Covering COVID-19 is a daily Poynter briefing of story ideas about the coronavirus and other timely topics for journalists, written by senior faculty Al Tompkins. Sign up here to have it delivered to your inbox every weekday morning.
A year after we topped off our shelves with toilet paper, East Coast drivers are topping off their gas tanks in anticipation of gasoline being in short supply by the end of the week due to the Colonial Pipeline shutdown.
Nearly one out of 10 gas stations in North Carolina reported they were out of fuel or running out. Long lines formed at the pumps Tuesday morning.
GasBuddy said in five states served by Colonial Pipeline — Georgia, Florida, South Carolina, North Carolina and Virginia — demand was up by a collective 40% today. Gas stations in Alabama and Tennessee also had spotty outages that were not as widespread.
Gas experts say the closer you are to refining hubs, the less likely you are to experience fuel shortages. Outages are more likely in states without refineries because the supplies that would normally move by pipeline have to be trucked long distances.
So far, gas prices have risen a little but have not spiked. Georgia Gov. Brian Kemp suspended the state fuel tax until Saturday to prevent price gouging and to assure Georgians that gas prices wouldn’t skyrocket. “There is no need to fill up every tank that you have or hoard gasoline,” he said. “Don’t do things you don’t need to do. Do what you need to and just use good common sense.”

******************************

* **ACTIVITY**: Reproduce the briefing on the Colonial Pipeline shutdown above in full, word for word.

******************************

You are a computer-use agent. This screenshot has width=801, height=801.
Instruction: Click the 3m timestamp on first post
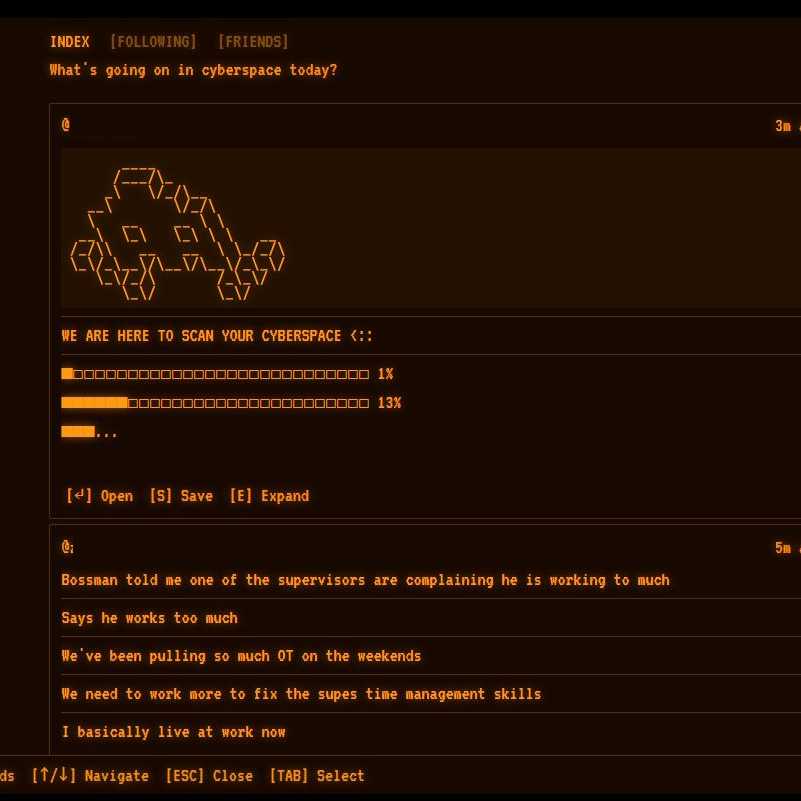[x=784, y=126]
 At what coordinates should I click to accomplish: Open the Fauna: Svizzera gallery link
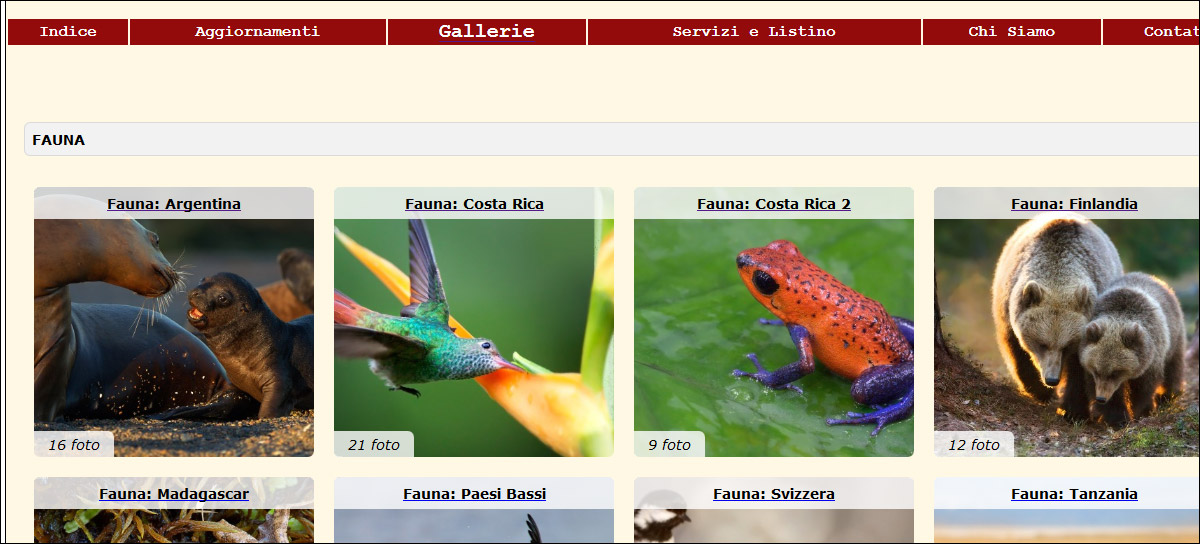tap(774, 494)
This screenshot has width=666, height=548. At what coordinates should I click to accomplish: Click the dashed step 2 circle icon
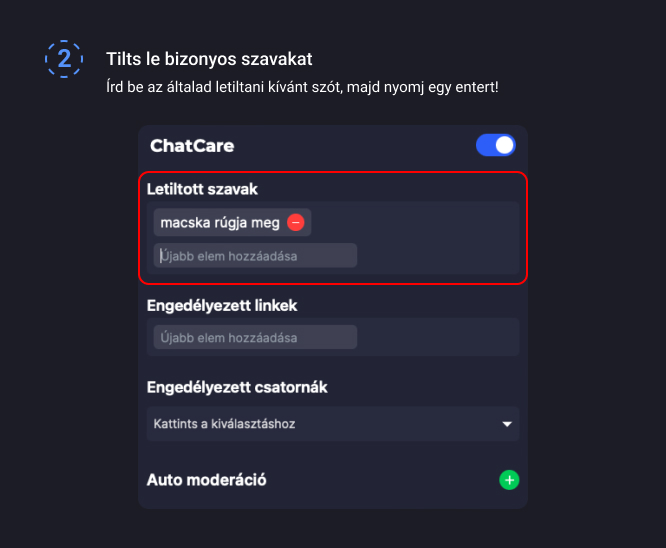(64, 59)
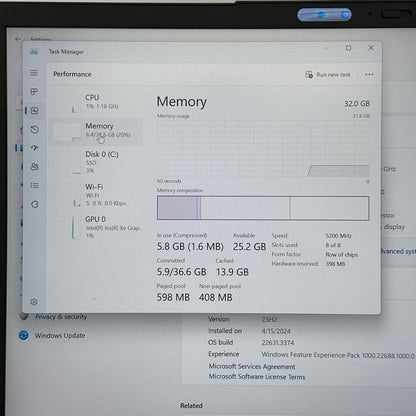Screen dimensions: 416x416
Task: Open the Startup apps page icon
Action: click(34, 148)
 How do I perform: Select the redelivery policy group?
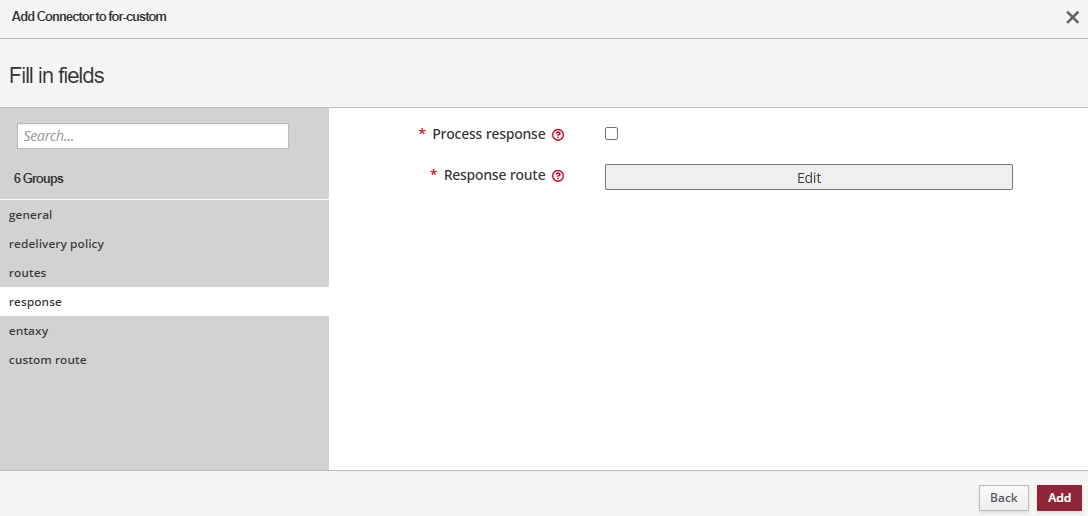(56, 244)
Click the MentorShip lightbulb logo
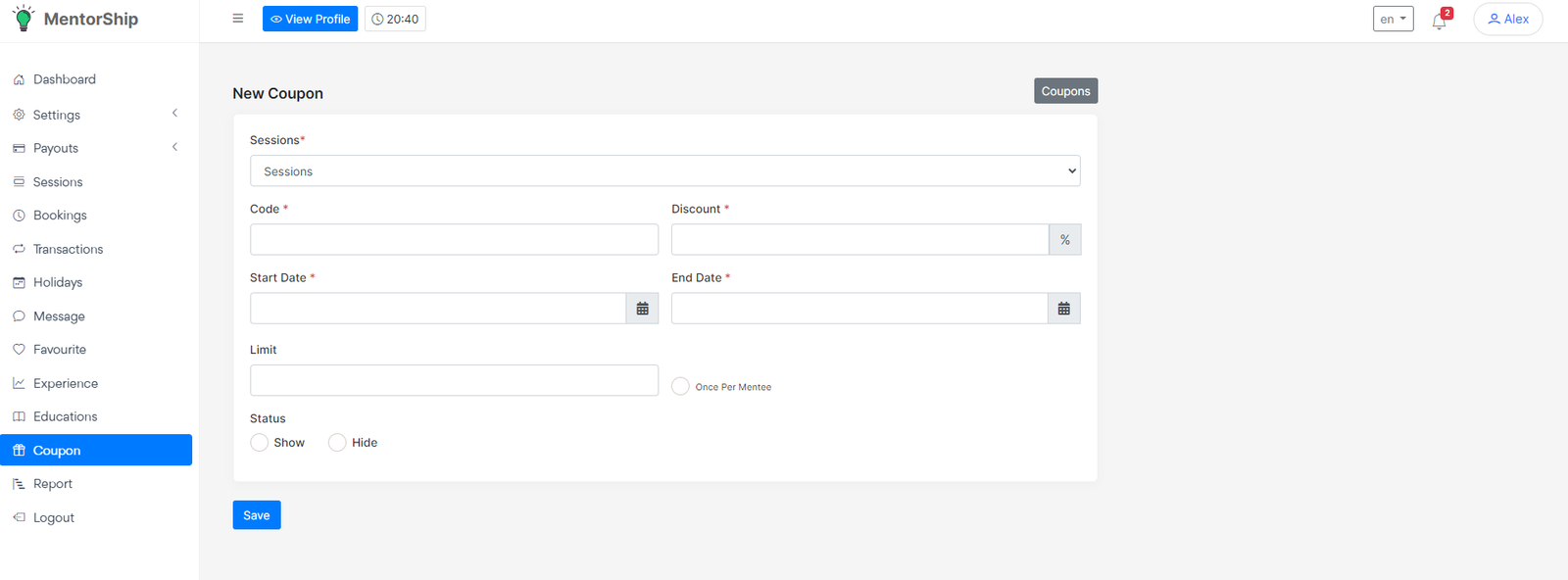The image size is (1568, 580). point(24,19)
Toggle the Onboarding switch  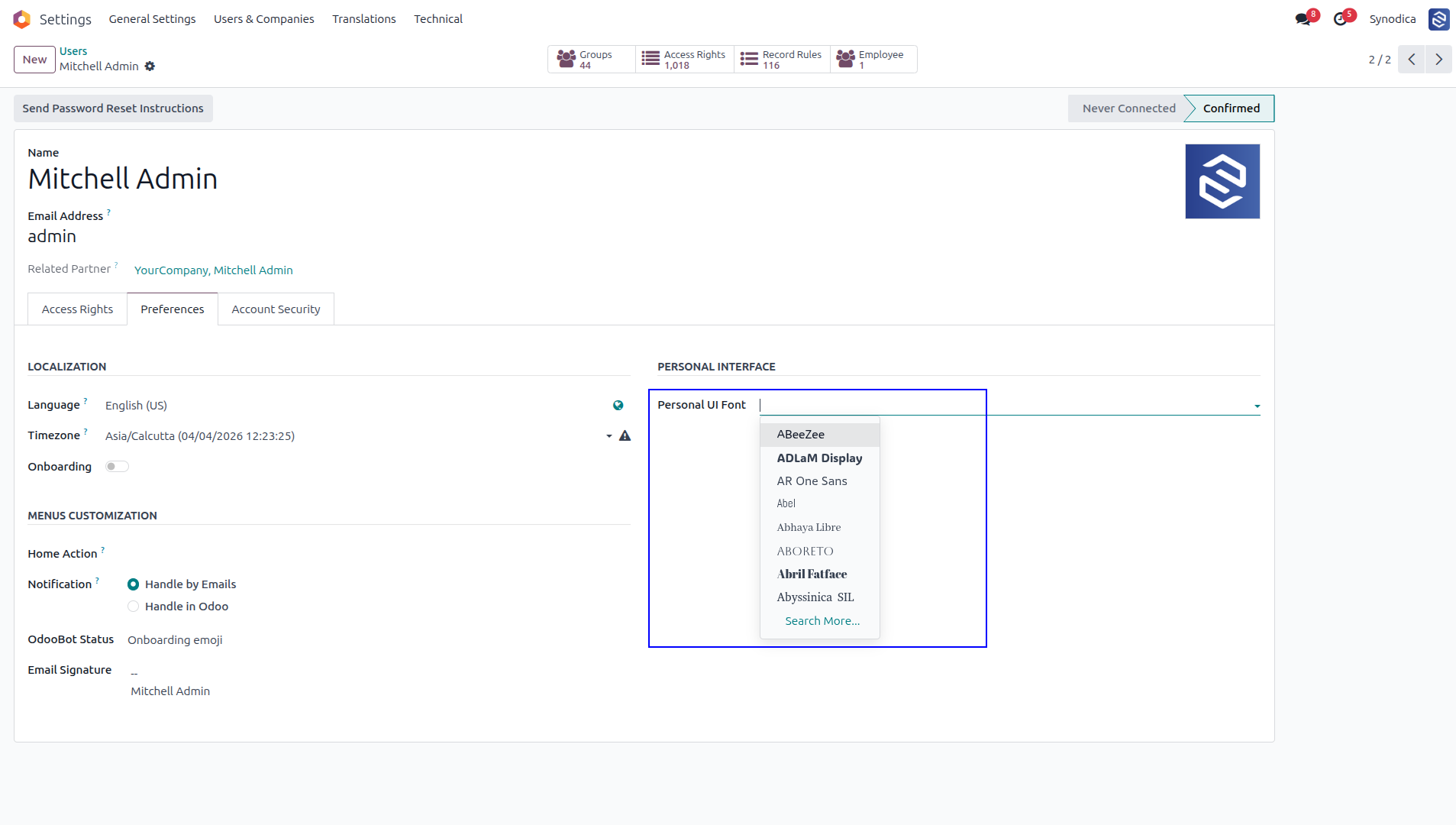pos(117,467)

******************************

* **SOLUTION TO THE EXERCISE**:
Covering COVID-19 is a daily Poynter briefing of story ideas about the coronavirus and other timely topics for journalists, written by senior faculty Al Tompkins. Sign up here to have it delivered to your inbox every weekday morning.
A year after we topped off our shelves with toilet paper, East Coast drivers are topping off their gas tanks in anticipation of gasoline being in short supply by the end of the week due to the Colonial Pipeline shutdown.
Nearly one out of 10 gas stations in North Carolina reported they were out of fuel or running out. Long lines formed at the pumps Tuesday morning.
GasBuddy said in five states served by Colonial Pipeline — Georgia, Florida, South Carolina, North Carolina and Virginia — demand was up by a collective 40% today. Gas stations in Alabama and Tennessee also had spotty outages that were not as widespread.
Gas experts say the closer you are to refining hubs, the less likely you are to experience fuel shortages. Outages are more likely in states without refineries because the supplies that would normally move by pipeline have to be trucked long distances.
So far, gas prices have risen a little but have not spiked. Georgia Gov. Brian Kemp suspended the state fuel tax until Saturday to prevent price gouging and to assure Georgians that gas prices wouldn’t skyrocket. “There is no need to fill up every tank that you have or hoard gasoline,” he said. “Don’t do things you don’t need to do. Do what you need to and just use good common sense.”